Monday, May 17, I Kings 13
Vv. 21-24 — Why did God bring such a harsh judgment on His prophet? It’s because he publicly disobeyed God (vv. 8, 9, 18-19). That undermined respect for God’s Word. This is a warning not only for pastors and teachers, but also for parents. Our actions and words in opposition to God’s Word undermine respect for God’s Word on the part of our children.
Tuesday, May 18, I Kings 14
- 10-12, 17-18 — Jeroboam’s life was a disaster. Every unbeliever’s life is a disaster. No matter how outwardly good they may have been, to reject God and spurn His plan of salvation, a sneak preview of an unbeliever’s end in hell is God’s harsh, butter dealing with Jeroboam. In contrast, the Christian, through faith in Jesus, experiences, instead, God’s incomprehensible love and assurance of eternal life.

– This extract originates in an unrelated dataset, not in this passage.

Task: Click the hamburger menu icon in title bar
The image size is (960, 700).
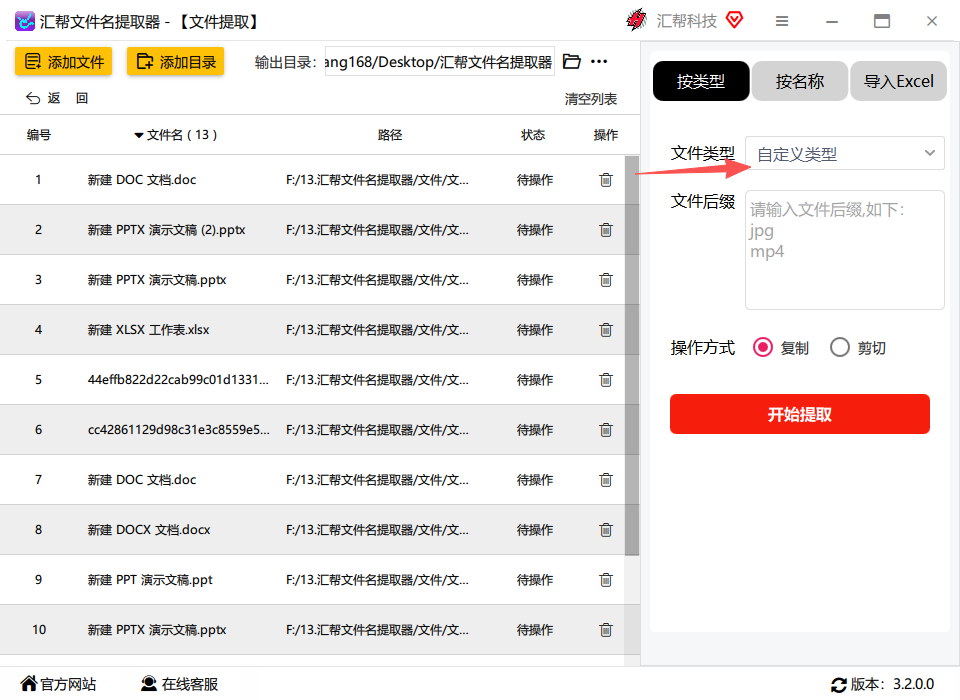Action: [782, 21]
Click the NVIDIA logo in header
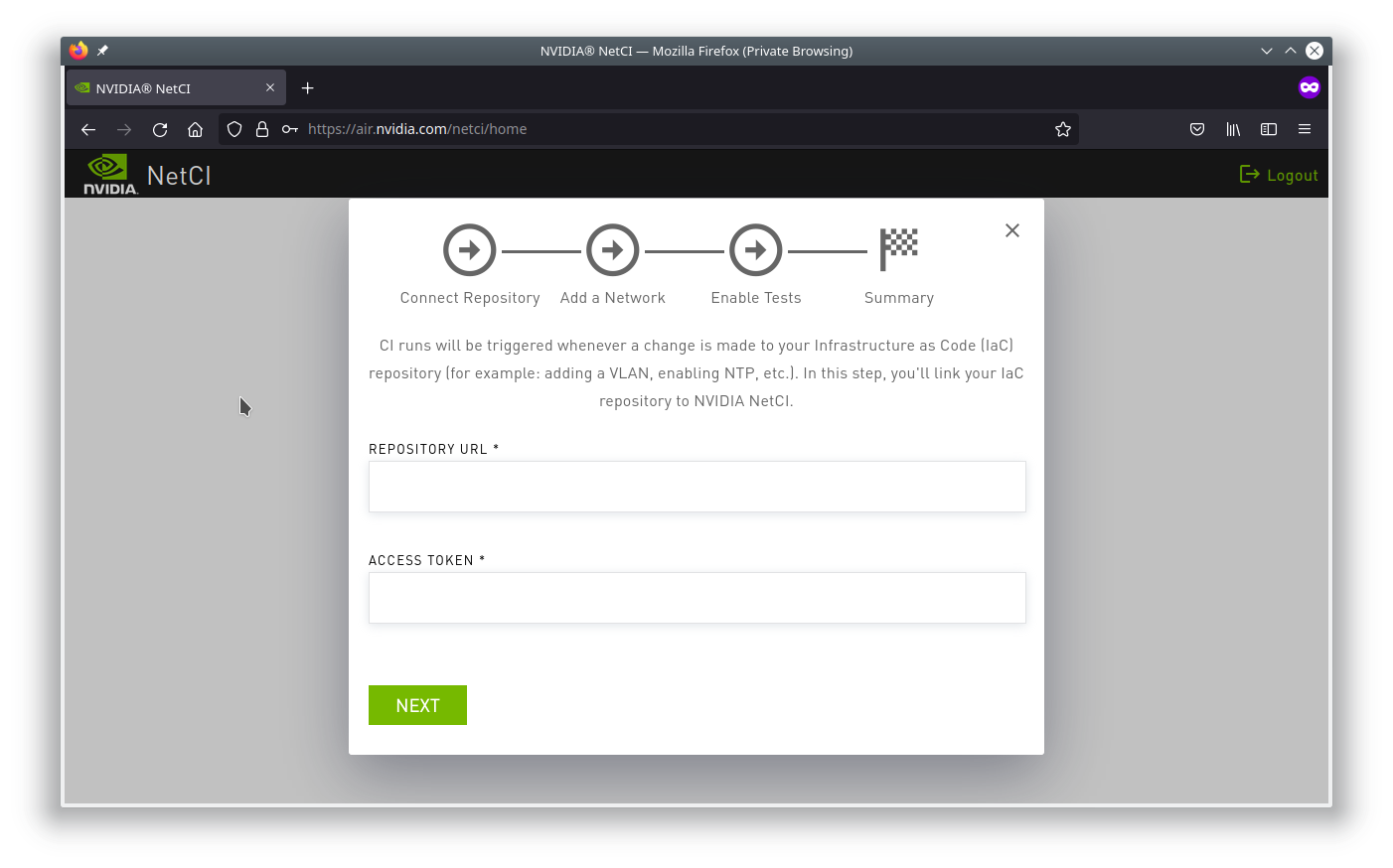Viewport: 1393px width, 868px height. pos(109,175)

Wednesday, May 19, I Kings 15
Vv. 11-13 — The saying, “Like father, like son,” didn’t apply to Asa. How was he able to be so different from his father? It’s possible that his mother trained him in God’s Word, as Timothy’s mother did for him (II Tim. 1:5). Asa’s end isn’t as happy as his beginning. (Read II Chron. 16) To prevent that from happening to us we need to let that Word of God dwell in us richly every day until the day we die. (Col. 3:16)
Thursday, May 20, I Kings 16
Vv. 24, 25, 30 — Evil and wickedness reached its climax in King Omri and his son, Ahab. The city of Samaria built by Omri, became the capital of Northern Israel. It replaced Tirzah. In Jesus’ day, the area north of Judah up to Galilee was named after the capital Omri built While anti-Christian forces grew and ruled Northern Israel, God didn’t forsake his faithful followers there. In the next chapters we’ll see how Elijah strengthened their hope that God was still in control, and that, trusting in the Lord and His promise of the coming Savior, their future was safe.
Friday, May 21, I Kings 17
- 9 — Elijah was a bright spot in an otherwise bleak spiritual picture in Israel. When the brook dried up, the Lord sent Elijah to the home of a widow in Zarephath. We might not think much of that until we realize that God sent His prophet outside of Israel to be cared for! The widow was a Gentile.
Vv. 15, 20-24 — God’s sending Elijah to the widow of Zarephath was mutually beneficial to both. Not only did everyone have food to eat, but the widow came to recognize Elijah as a prophet and to appreciate the words he spoke about the Lord to be the truth. We, too, have opportunities to share God’s Word of eternal life with others. Do we reach out to people like the widow of Zarephath with the Gospel, the good news of eternal salvation?
Saturday, May 22, I Kings 18
Vv. 38-39 — There probably have been times we’ve said, “I wish I could see such a display of God’s power as Israel saw at Mount Carmel.” We have! We’ve personally experienced in our lives something even more amazing than that. That is the awesome, mighty power of the Gospel that changes us, who come into this world spiritually dead, and makes us alive in Christ with the hope of eternal life.